## Task goal
Could you retype, exactly as written, every line from the top of the records through the line that contains "Image resolution: width=1456"?

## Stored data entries
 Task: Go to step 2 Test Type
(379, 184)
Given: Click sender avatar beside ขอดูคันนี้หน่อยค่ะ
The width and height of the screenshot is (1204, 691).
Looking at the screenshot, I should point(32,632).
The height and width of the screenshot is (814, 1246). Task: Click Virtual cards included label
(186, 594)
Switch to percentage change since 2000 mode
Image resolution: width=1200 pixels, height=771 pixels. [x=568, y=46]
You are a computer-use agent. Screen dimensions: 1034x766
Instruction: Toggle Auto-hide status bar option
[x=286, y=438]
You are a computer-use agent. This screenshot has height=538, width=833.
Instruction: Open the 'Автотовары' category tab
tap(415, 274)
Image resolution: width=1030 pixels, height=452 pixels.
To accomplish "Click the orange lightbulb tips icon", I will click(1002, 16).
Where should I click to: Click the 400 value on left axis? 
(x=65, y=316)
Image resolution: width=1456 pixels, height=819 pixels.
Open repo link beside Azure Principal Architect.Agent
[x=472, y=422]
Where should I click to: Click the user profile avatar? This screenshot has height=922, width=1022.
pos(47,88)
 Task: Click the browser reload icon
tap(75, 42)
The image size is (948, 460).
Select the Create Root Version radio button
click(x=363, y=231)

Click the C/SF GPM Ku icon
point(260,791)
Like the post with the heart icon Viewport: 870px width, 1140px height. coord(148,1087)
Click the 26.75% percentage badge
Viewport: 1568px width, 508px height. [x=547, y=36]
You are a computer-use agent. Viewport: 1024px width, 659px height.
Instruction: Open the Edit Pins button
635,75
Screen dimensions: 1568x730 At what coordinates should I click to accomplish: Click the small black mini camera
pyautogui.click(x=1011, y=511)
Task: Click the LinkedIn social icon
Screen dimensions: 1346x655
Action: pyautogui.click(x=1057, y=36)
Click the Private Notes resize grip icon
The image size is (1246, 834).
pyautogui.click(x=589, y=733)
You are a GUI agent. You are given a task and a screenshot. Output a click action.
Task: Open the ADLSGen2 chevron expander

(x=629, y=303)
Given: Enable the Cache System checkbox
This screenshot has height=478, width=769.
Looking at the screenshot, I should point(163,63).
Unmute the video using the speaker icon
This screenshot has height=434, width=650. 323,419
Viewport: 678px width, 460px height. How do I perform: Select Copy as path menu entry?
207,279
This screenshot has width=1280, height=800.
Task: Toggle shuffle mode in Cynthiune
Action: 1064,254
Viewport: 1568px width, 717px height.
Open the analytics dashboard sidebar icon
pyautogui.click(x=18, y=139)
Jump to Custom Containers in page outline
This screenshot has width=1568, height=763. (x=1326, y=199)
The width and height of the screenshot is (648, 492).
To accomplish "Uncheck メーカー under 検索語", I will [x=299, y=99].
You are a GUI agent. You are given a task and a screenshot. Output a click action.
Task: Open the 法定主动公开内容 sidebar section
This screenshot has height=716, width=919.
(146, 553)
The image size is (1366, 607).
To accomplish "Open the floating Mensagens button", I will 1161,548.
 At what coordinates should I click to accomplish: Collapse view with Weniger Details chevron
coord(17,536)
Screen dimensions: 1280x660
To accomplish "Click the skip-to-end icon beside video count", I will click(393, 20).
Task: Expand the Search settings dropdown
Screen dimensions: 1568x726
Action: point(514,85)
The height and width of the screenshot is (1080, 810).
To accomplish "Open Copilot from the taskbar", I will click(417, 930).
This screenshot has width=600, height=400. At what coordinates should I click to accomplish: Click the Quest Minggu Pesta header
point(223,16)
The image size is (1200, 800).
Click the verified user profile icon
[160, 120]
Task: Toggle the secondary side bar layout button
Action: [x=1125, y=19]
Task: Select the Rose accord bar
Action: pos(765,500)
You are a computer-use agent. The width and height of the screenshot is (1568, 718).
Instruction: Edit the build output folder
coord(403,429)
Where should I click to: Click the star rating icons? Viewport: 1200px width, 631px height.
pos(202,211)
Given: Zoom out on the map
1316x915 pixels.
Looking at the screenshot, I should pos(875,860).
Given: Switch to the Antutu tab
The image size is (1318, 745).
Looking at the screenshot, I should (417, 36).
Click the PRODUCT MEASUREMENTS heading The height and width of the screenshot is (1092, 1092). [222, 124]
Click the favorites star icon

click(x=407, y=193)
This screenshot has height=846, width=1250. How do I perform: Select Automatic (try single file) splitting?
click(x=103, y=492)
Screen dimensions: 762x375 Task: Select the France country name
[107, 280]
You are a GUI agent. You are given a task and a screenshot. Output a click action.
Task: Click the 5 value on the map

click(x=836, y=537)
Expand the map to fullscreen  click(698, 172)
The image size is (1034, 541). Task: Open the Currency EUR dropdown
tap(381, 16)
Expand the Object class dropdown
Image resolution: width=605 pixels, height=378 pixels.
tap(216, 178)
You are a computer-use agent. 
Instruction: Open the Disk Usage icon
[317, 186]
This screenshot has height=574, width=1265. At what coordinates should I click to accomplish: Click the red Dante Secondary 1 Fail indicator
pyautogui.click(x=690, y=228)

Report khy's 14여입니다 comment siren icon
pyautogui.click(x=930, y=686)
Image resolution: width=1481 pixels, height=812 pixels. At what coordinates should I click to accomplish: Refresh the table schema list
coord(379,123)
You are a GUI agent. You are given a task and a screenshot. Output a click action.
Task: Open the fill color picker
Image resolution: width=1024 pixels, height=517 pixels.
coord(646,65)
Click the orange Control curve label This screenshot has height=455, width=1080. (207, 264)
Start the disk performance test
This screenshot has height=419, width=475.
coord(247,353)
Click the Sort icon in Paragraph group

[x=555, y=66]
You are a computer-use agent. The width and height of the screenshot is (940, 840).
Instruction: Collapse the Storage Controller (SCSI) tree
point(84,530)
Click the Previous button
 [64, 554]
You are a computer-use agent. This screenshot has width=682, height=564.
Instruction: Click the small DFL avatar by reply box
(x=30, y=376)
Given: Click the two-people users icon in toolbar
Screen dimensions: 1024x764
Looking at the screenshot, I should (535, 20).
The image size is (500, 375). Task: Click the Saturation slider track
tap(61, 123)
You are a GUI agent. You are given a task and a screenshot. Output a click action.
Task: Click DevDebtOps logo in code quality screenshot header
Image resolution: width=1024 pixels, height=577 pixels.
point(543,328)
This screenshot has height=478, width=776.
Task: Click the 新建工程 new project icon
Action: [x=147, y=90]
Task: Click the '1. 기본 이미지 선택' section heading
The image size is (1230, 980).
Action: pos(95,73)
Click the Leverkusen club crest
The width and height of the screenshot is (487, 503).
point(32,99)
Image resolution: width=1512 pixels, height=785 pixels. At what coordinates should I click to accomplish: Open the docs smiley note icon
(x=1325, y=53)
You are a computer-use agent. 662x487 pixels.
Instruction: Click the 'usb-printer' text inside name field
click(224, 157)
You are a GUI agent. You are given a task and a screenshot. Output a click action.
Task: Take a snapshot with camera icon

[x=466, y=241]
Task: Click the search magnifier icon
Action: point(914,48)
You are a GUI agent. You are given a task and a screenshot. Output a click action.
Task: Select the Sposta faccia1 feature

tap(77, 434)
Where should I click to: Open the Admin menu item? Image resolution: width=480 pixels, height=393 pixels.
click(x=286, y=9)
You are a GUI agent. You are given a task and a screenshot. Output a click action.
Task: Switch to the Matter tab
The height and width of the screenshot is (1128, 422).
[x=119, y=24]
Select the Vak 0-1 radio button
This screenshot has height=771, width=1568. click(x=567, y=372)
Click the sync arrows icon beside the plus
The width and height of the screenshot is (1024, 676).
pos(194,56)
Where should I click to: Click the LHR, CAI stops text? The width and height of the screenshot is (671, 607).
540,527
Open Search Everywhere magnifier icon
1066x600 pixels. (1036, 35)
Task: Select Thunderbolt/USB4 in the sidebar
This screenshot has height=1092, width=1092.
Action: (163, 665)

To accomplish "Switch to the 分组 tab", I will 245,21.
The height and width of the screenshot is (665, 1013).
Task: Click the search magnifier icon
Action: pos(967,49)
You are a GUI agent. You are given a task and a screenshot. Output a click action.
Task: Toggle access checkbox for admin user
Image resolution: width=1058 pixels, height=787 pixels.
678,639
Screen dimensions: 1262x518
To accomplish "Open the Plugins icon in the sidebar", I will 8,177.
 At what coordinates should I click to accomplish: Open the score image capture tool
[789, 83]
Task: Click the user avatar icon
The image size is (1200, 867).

## Solution to this task
 Task: Go to step 2 Test Type
(379, 184)
Given: Click sender avatar beside ขอดูคันนี้หน่อยค่ะ
The width and height of the screenshot is (1204, 691).
Looking at the screenshot, I should point(32,632).
The height and width of the screenshot is (814, 1246). Task: Click Virtual cards included label
(186, 594)
Switch to percentage change since 2000 mode
Image resolution: width=1200 pixels, height=771 pixels. [x=568, y=46]
You are a computer-use agent. Screen dimensions: 1034x766
Instruction: Toggle Auto-hide status bar option
[x=286, y=438]
You are a computer-use agent. This screenshot has height=538, width=833.
Instruction: Open the 'Автотовары' category tab
tap(415, 274)
Image resolution: width=1030 pixels, height=452 pixels.
To accomplish "Click the orange lightbulb tips icon", I will click(1002, 16).
Where should I click to: Click the 400 value on left axis? 
(x=65, y=316)
Image resolution: width=1456 pixels, height=819 pixels.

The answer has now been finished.